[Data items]
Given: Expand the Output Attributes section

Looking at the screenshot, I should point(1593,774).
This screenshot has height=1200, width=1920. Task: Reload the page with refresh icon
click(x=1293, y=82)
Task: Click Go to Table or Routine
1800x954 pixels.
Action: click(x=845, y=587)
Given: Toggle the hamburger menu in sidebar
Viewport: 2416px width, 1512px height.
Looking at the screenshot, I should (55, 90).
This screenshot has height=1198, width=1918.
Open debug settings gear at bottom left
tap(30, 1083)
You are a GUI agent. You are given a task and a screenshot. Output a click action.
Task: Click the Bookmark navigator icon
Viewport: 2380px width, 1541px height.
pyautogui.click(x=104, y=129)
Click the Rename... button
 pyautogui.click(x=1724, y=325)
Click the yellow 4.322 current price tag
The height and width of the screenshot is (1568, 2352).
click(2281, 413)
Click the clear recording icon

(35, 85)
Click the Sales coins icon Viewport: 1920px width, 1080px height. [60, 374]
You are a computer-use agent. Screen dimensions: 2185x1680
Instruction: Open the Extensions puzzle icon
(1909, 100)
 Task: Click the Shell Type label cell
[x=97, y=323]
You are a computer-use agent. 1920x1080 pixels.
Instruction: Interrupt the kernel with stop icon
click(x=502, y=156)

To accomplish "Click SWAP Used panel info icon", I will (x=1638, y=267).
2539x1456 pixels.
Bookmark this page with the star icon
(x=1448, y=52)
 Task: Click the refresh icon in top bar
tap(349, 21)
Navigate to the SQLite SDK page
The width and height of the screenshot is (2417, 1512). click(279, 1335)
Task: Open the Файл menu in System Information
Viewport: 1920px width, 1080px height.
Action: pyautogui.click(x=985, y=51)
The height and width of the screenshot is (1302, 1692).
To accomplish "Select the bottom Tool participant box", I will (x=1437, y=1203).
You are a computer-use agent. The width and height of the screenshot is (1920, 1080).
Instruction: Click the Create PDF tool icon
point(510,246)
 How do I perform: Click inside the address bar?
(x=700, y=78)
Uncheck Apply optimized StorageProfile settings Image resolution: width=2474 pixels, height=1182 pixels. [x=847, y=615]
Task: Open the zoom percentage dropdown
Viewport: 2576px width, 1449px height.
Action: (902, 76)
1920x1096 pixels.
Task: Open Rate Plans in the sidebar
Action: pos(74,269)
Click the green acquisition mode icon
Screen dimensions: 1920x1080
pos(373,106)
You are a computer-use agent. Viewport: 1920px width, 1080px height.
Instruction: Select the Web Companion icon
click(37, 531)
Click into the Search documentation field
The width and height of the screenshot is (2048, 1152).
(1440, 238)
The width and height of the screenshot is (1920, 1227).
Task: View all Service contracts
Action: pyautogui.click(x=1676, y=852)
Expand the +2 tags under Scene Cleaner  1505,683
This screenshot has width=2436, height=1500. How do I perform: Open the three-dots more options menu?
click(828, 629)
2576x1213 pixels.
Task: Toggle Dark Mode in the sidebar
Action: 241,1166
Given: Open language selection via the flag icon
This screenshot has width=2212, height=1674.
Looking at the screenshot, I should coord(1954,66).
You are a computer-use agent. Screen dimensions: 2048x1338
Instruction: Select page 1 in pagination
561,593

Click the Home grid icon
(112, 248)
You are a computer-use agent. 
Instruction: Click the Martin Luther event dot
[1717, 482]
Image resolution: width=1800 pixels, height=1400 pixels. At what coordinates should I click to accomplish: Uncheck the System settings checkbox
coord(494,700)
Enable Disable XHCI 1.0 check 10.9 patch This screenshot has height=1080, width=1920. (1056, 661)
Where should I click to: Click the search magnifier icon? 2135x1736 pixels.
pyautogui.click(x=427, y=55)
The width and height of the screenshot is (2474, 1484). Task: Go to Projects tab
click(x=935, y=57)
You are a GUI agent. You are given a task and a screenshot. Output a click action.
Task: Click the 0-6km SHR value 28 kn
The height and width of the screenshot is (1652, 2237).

• _Problem details_: Only the lines from the one with "Task: Click the 0-6km SHR value 28 kn" to the end of the entries above belong in your answer. Retype them exactly.

• _Answer to the problem_:
Task: Click the 0-6km SHR value 28 kn
The height and width of the screenshot is (1652, 2237).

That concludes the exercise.